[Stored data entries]
◆ ◆ ◆ ◆ ◆ ◆ ◆

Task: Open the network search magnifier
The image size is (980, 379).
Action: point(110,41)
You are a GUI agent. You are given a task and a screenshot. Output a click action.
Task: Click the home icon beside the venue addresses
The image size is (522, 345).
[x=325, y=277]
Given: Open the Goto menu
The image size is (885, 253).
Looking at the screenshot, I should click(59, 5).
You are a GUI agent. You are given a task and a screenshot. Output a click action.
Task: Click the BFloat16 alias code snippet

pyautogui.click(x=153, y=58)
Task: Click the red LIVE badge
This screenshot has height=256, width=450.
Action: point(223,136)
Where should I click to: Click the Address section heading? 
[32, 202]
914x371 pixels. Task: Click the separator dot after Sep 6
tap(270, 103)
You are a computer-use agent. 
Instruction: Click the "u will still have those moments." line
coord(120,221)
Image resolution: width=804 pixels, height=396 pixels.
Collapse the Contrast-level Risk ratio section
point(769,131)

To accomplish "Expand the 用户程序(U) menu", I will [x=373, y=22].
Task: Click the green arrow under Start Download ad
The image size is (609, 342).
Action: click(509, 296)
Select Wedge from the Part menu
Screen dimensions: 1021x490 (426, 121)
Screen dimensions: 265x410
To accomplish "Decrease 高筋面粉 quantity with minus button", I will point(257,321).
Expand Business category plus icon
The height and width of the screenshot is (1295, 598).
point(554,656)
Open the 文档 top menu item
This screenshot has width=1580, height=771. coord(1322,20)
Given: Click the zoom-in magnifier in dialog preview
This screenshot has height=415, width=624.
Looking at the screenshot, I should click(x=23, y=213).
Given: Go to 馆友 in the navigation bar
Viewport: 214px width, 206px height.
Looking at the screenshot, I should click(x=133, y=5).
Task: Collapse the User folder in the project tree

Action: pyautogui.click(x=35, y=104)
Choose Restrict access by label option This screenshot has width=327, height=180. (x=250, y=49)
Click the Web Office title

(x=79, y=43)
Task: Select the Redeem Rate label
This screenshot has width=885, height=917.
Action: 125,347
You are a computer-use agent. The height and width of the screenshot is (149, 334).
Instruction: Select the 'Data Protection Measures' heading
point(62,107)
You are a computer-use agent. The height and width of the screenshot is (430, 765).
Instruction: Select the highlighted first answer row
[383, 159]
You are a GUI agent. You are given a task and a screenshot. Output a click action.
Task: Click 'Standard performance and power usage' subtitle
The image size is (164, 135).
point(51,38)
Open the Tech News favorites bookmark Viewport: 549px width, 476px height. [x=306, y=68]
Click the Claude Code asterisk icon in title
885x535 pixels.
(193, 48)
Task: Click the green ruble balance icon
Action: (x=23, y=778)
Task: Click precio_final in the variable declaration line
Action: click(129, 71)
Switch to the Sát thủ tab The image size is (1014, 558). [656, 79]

◆ ◆ ◆ ◆ ◆ ◆ ◆

GOAL OF THE EXERCISE >> Every line from the first entry to the line containing "Task: Click the red LIVE badge" should be transcribed exactly, and nothing beyond it.

ANSWER SPACE >>
Task: Open the network search magnifier
The image size is (980, 379).
Action: point(110,41)
You are a GUI agent. You are given a task and a screenshot. Output a click action.
Task: Click the home icon beside the venue addresses
The image size is (522, 345).
[x=325, y=277]
Given: Open the Goto menu
The image size is (885, 253).
Looking at the screenshot, I should click(59, 5).
You are a GUI agent. You are given a task and a screenshot. Output a click action.
Task: Click the BFloat16 alias code snippet

pyautogui.click(x=153, y=58)
Task: Click the red LIVE badge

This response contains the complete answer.